* PROBLEMS AND TASKS
**1)** From the article about radio pioneer Bob Fass, list the Yippies it says are no longer alive, giving the year and cause of each death.
**2)** According to the article about radio pioneer Bob Fass, on which station does his late-night program air?
**3)** Go on with the article about radio pioneer Bob Fass from where it stops.

* TEXT FOR ANALYSIS

Loving Look at Radio Pioneer
Those of you who are up on your 1960s counter-culture know that the Yippies were formed, for the most part, by a group of Jewish troublemakers from Manhattan’s Lower East Side. Some of those mischievous Yidden are no longer with us: Abbie Hoffman committed suicide in 1989, Jerry Rubin got hit by a car in 1994 and Stew Albert died of cancer in 2006. But Bob Fass is alive and well and living on Staten Island. Nearly a half-century after starting his late night radio program on WBAI-FM, Fass is still on the air keeping the movement alive.
“Radio Unnameable” is the name of Fass’ free-wheeling live radio show and it’s also the title of a new feature length video documentary that tells its story. The night after Rosh Hashanah those who still have a bit of a freak flag flying will want to head over to Film Forum in Manhattan, where the doc begins a two-week run. On October 4 the film will open the Voices in Action: Human Rights on Film festival in Portland, Oregon (the Rose City screening is sponsored by KBOO, Portland’s version of WBAI). And just before Labor Day, Kino Lorber, Inc. announced that it had acquired North American distribution rights to the documentary, so the story of Fass and his free-form radio show will be screened in St. Louis, St. Paul and other cities in the coming months.
Full disclosure: this reporter began his radio career after being mesmerized by Fass on “Radio Unnameable” in the early 1970s. The tall Brooklyn-born broadcaster once attended a Seder at the Kalish loft where he screened a lengthy video of Abbie Hoffman making gefilte fish from scratch and TV footage of Bob Dylan performing at the Vatican. In Fass’s mind, this was totally appropriate Passover fare.

* RECORDS SUPPLIED
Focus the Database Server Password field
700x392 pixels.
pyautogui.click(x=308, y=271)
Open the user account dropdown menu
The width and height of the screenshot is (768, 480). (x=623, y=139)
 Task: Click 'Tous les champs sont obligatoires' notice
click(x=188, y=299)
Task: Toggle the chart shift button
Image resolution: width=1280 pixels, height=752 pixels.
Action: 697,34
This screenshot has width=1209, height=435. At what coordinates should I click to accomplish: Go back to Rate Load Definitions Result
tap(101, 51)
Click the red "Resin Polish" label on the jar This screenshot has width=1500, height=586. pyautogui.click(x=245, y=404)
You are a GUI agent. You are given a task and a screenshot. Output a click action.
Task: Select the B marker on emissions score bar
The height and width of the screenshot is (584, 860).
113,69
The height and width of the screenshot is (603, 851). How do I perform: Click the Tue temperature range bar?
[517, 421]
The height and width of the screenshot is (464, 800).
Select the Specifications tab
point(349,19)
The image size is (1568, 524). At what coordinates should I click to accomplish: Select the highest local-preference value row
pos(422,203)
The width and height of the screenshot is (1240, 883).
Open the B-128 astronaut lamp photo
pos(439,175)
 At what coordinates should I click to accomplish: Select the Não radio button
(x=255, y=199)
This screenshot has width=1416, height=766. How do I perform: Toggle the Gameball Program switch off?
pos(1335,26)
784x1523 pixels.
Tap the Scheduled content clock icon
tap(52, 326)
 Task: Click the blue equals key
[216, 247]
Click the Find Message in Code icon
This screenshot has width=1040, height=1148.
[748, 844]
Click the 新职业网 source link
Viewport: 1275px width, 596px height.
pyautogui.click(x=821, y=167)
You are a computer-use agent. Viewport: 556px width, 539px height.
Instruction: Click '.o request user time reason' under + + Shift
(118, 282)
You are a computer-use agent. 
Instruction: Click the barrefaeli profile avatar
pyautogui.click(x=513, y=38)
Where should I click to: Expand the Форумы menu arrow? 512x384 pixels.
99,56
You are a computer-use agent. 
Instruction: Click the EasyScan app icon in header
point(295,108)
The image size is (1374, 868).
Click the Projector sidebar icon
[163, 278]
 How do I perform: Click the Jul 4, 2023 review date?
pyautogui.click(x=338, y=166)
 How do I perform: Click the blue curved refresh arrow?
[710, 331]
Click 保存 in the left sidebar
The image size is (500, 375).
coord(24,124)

* TASK-BY-TASK OUTPUTS
**1)**
Abbie Hoffman: suicide, 1989
Jerry Rubin: hit by a car, 1994
Stew Albert: cancer, 2006

**2)** WBAI-FM

**3)**
Many working in public broadcasting today acknowledge that the counter-cultural legend has had a profound impact on live radio. Fass, who is now 79, still does his three-hour program every Thursday at midnight, mixing listener calls, studio interviews, recorded music, live performance and anything else he can patch into the sound board at WBAI.
At the height of his popularity, which extended into the mid-1970s, Fass was on the air five nights a week from midnight to 5:00 a.m.
Husband-and-wife filmmakers Jessica Wolfson and Paul Lovelace are not longtime WBAI listeners, though Wolfson reports her mother was “a big BAI fan.” Their documentary shows that as a pioneer in presenting live music on the radio, Fass introduced his listeners to an unknown artist named Bob Dylan, one among many who strummed their guitars on Radio Unnameable. Arlo Guthrie’s “Alice’s Restaurant” had its first radio airing as a live performance on Fass’s show, and when Jerry Jeff Walker sang “Mr. Bojangles” for the first time before an audience, it was for “Cabal,” the name Fass coined long ago for his radio listeners.
The 87-minute “Radio Unnameable” doc is clearly a love letter, not a warts-and-all look at Fass, who once told the Forward, “What I do is entertain and spread compassion. I sit in a room and have great thinkers, musicians and comedians talk to me. It’s been great.”